**Text provided**.
== Segment start ==

Can the UK city – an environment that has been designed almost entirely around the automobile for close to a century – really pivot to pedestrians and public transport? And what would car-free cities here look like anyway?

A sprawling car park outside a sprawling shopping centre on the outskirts of Bristol is probably not the obvious place to find the answer to either of those questions.

But at the Mall at Cribbs Causeway this week a team of developers, software engineers and transport academics were here hoping to offer a small glimpse into the future.

They were road-testing a £5.6m driverless pod – the sort of electric sci-fi buggy some strategists hope could one day zip people around car-less city centres.

But, as is the way of these things, not everything ran smoothly.

After more than two years state-of-the-art development – radar, lidar and vision processing are all key – the buggy, called Capri, kept being rendered immobile by the, er, sun.

The onboard sensors repeatedly mistook the morning glare for an object in the vehicle’s path, causing it to repeatedly brake.

“Teething issue,” noted George Lunt, technical director at Aecom, the infrastructure company leading the public-private project. “Better it stops when it shouldn’t, than it keeps going when it should stop.”

Such hiccups aside – and, by the end of the week, it appeared resolved – the government is seemingly committed to such driverless technology.
 It has invested an estimated £250m in similar research projects since 2015 and has said it would like autonomous vehicles appearing on roads by next year. Indeed, if current tests in Scotland run smoothly, transport company Stagecoach says the UK’s first driverless bus could be scheduled between Edinburgh and Fife in early 2021. Albeit, a driver would actually remain on board at all times.

== Segment end ==

**Data to examine**.

== Segment start ==

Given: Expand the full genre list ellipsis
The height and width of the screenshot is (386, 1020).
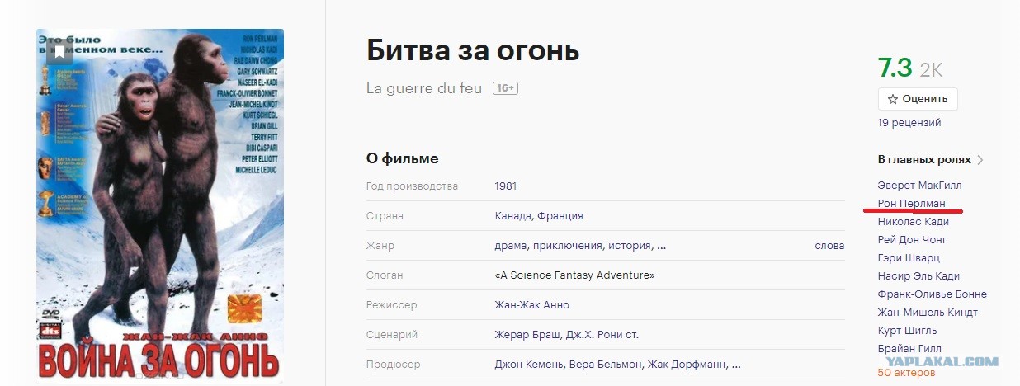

== Segment end ==
== Segment start ==

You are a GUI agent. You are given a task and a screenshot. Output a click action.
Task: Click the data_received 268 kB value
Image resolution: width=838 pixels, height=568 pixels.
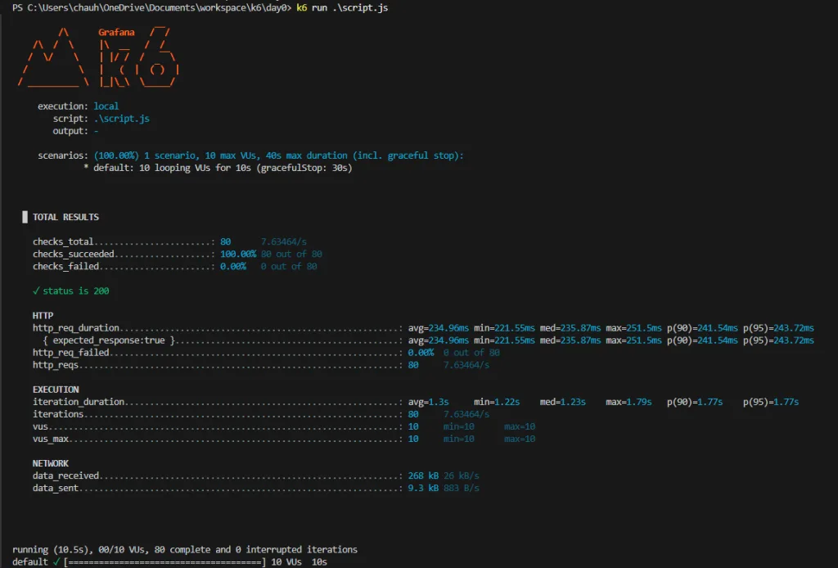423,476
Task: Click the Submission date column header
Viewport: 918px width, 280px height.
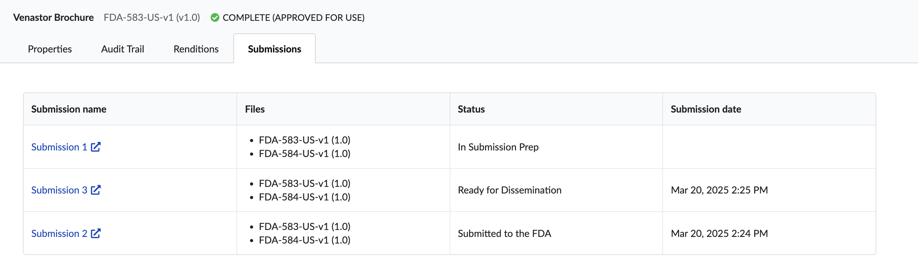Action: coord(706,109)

== Segment end ==

**Tasks to complete**.
1/ In the driverless pod article, copy the passage starting at "A sprawling car" and ending at "into the future." word for word.
2/ According to the driverless pod article, which technologies are named as key to Capri's development?
3/ In the driverless pod article, what did the onboard sensors repeatedly mistake the morning glare for?

**Per-task outputs**.
1/
A sprawling car park outside a sprawling shopping centre on the outskirts of Bristol is probably not the obvious place to find the answer to either of those questions.

But at the Mall at Cribbs Causeway this week a team of developers, software engineers and transport academics were here hoping to offer a small glimpse into the future.

2/ Radar, lidar, and vision processing.

3/ An object in the vehicle's path.